Por 349 votos a favor e 40 contra, foi aprovada a emenda apresentada pelos deputados do Partido Novo que determina a suspensão do título de eleitor de qualquer pessoa privada de liberdade, inclusive aquelas em prisão provisória.

 

A medida estabelece, de forma direta, que ninguém sob custódia do Estado possa participar do processo eleitoral. A suspensão do título vigora enquanto durar a reclusão, independentemente do regime ou da existência de condenação definitiva.

 

Para o deputado Gilson Marques (NOVO-SC), a mudança corrige uma incoerência do sistema democrático. “Hoje foi dia de colocar a casa em ordem. Não se pode permitir que criminosos influenciem o rumo da política enquanto estão presos”, afirmou.

 

Segundo os autores, a proposta não viola o princípio da presunção de inocência nem representa antecipação de pena.

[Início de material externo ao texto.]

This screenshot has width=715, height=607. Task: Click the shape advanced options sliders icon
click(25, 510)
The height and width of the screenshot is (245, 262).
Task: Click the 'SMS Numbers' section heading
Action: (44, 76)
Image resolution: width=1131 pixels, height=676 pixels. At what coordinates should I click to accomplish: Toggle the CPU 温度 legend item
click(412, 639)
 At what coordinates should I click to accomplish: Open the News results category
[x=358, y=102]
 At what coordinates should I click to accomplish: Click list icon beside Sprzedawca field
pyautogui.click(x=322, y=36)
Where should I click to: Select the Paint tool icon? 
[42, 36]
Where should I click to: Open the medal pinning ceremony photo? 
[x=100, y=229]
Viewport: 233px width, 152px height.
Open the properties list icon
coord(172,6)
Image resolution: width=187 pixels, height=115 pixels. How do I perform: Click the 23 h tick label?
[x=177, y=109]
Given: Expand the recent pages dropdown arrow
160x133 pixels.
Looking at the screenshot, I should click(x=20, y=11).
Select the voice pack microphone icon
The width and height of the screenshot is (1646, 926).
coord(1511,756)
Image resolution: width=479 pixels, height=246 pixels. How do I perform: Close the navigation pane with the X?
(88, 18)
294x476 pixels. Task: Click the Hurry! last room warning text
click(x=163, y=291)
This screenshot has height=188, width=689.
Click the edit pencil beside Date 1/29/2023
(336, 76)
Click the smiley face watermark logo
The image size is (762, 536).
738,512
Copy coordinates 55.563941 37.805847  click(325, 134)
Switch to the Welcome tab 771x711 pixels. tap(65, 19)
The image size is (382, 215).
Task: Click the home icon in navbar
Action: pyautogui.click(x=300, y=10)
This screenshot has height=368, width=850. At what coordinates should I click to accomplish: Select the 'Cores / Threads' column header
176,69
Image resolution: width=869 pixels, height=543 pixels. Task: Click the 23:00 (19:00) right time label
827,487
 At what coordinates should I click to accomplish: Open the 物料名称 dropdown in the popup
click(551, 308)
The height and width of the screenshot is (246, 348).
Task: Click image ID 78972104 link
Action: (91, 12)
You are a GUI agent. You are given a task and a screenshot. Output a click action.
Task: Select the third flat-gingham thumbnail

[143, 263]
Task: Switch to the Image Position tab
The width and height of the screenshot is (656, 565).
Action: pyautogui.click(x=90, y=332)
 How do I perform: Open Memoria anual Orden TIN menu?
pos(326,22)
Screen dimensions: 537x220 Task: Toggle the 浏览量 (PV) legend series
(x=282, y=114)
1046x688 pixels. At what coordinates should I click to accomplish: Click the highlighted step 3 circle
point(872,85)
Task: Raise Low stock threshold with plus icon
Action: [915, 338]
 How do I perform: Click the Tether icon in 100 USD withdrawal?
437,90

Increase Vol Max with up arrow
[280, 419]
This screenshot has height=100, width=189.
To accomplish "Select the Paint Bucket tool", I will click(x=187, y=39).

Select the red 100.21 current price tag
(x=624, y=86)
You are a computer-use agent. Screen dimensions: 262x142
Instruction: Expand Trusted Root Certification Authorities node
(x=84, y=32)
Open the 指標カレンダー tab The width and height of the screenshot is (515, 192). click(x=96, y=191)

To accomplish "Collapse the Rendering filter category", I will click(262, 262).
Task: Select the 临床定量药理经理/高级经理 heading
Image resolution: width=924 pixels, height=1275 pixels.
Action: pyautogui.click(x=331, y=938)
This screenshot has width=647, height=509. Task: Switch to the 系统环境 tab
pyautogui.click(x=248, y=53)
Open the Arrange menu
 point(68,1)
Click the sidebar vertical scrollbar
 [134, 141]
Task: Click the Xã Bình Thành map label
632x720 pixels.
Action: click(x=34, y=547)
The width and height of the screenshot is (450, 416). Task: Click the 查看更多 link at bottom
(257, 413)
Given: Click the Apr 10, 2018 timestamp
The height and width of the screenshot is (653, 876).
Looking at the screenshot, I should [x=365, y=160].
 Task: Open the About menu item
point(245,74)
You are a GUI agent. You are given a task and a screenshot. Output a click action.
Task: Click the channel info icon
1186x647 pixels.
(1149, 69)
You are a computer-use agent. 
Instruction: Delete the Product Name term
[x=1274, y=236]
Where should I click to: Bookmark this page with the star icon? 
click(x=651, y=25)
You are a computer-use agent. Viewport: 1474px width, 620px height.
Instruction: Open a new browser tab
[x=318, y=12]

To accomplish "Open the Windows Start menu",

A interpretação defendida é que a própria perda da liberdade impõe limites naturais ao exercício de direitos políticos. “Quer participar da democracia? Não cometa crime ou cumpra a pena”, disse Gilson, um dos articuladores da emenda.

 

A emenda integra o Projeto Anti-Facção, que busca fortalecer o enfrentamento ao crime organizado por meio da criação de novos tipos penais, ampliação dos poderes de investigação e endurecimento de penas — que podem chegar a 40 anos de prisão para líderes de facções.

 

Com a aprovação na Câmara, o texto segue agora para análise e votação no Senado Federal.